Functional Repository: Users can clone and use git annex get to download files
Correct File Storage: Metadata in git, data files in git-annex
S3 Integration: Git-annex knows where to find files in S3
BIDS Compliance: Dataset structure and metadata intact
Documentation: Clear commit messages explaining restoration

Prerequisites

Required Tools

# Check if all tools are installed
command -v git && \
command -v git-annex && \
command -v gh && \
command -v unzip && \
command -v curl && \
echo "All tools installed ✓"

Tool	Purpose	Install
`git`	Version control	`brew install git`
`git-annex`	Large file management	`brew install git-annex`
`gh`	GitHub CLI	`brew install gh`
`unzip`	Archive extraction	Built-in on macOS
`curl`	URL downloads	Built-in on macOS

Required Credentials

AWS Credentials - For S3 access verification (retrieve from 1Password)

export AWS_ACCESS_KEY_ID="<from-1password>"
export AWS_SECRET_ACCESS_KEY="<from-1password>"

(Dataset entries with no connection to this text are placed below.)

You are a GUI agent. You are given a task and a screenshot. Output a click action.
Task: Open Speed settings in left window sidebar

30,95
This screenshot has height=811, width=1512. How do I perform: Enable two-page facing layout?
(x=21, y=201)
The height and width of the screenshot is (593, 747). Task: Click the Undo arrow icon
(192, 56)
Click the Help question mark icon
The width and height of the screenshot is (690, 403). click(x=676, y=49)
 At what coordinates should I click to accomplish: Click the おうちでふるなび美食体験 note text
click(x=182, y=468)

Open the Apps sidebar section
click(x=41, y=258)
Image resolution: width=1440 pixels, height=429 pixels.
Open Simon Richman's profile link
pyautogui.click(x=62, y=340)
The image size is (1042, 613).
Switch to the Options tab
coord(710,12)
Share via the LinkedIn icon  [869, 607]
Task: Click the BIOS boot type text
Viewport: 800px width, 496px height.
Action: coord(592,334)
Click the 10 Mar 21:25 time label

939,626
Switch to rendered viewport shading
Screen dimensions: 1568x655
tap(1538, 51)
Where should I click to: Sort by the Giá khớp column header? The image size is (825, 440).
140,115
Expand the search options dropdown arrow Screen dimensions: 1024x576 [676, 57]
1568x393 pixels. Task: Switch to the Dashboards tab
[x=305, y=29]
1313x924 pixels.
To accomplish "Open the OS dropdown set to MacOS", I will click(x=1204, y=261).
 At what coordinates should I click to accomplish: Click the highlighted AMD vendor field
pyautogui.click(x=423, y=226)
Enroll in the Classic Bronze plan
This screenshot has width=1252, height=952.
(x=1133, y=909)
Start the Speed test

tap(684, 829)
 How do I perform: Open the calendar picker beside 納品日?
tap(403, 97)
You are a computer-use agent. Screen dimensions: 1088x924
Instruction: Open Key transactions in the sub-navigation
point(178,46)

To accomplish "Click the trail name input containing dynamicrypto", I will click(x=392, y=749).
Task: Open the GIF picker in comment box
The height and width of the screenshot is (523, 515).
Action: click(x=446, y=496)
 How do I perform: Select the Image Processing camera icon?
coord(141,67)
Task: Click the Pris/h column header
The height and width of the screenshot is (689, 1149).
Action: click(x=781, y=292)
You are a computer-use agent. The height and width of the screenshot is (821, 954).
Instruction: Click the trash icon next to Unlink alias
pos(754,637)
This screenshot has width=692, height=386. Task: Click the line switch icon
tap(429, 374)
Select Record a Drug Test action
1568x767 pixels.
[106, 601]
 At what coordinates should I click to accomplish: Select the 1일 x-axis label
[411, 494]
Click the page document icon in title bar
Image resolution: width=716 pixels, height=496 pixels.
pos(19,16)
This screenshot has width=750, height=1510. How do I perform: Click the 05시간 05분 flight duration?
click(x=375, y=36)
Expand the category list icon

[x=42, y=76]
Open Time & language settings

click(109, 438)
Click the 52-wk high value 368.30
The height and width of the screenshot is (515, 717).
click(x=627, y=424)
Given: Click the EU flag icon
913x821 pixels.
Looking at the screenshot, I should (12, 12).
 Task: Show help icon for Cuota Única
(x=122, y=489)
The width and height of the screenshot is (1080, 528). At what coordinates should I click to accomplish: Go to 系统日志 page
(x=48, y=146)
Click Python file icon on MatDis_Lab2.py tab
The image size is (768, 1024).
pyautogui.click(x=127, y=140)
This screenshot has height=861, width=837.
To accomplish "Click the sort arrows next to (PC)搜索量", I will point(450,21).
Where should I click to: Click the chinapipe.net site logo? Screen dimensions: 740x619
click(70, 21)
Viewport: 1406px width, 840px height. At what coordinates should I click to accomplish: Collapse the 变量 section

GitHub Authentication - For repository creation
Terminal window
```
gh auth login
# Select: GitHub.com → SSH → Authenticate
```
GitHub push access - For pushing to the nemarDatasets org
- Easiest: gh auth login (HTTPS) and push to https://github.com/nemarDatasets/{id}.git
- Or configure SSH for the standard host ([email protected]); nemar auth setup-ssh helps generate and register a key

Required Files

Zenodo archive ZIP files in /tmp/restore/
- Format: {dataset_id}-v{version}.zip
- Example: nm000105-v1.1.0.zip

Restoration Architecture

File Storage Strategy

Dataset Repository
│
├── Metadata (Regular Git)
│   ├── README.md                    # Human-readable content
│   ├── dataset_description.json     # BIDS metadata
│   ├── participants.json/tsv        # Subject metadata
│   ├── CHANGES                      # Version history
│   ├── LICENSE                      # Data license
│   └── .datalad/                    # DataLad config
│
└── Data Files (Git-Annex → S3)
    └── sub-*/ses-*/
        └── *.bdf, *.edf, *.set      # Pointer files
            ↓
            s3://nemar/{dataset_id}/{MD5E-key}

Git-Annex Configuration

Largefiles Policy:

annex.largefiles='(include=*.edf or include=*.bdf or include=*.set or include=*.fif or include=*.vhdr or include=*.eeg or include=*.cnt or include=*.fdt or largerthan=100kb) and exclude=*.tsv and exclude=*.json and exclude=*.md and exclude=*.txt and exclude=*.yml and exclude=*.yaml and exclude=README* and exclude=LICENSE* and exclude=CHANGES* and exclude=.bidsignore and exclude=.gitignore'

What This Means:

Files matching EEG/MEG extensions (*.edf, *.bdf, *.set, etc.) -> Git-annex (S3)
Files > 100 KB -> Git-annex (S3)
EXCEPT metadata files (.tsv, .json, .md, .txt, .yml, etc.) -> Always regular git
*.tsv.gz is NOT excluded (compressed data, annexed normally)

GitHub Structure

GitHub Repository: nemarDatasets/{dataset_id}
│
├── main branch
│   ├── Metadata files (actual content)
│   └── Data files (git-annex pointers)
│
└── git-annex branch
    ├── Location tracking (where files are)
    ├── UUID registry
    └── S3 URL mappings

Quick Start

Single Dataset Restoration

# 1. Set AWS credentials (retrieve from 1Password)
export AWS_ACCESS_KEY_ID="<from-1password>"
export AWS_SECRET_ACCESS_KEY="<from-1password>"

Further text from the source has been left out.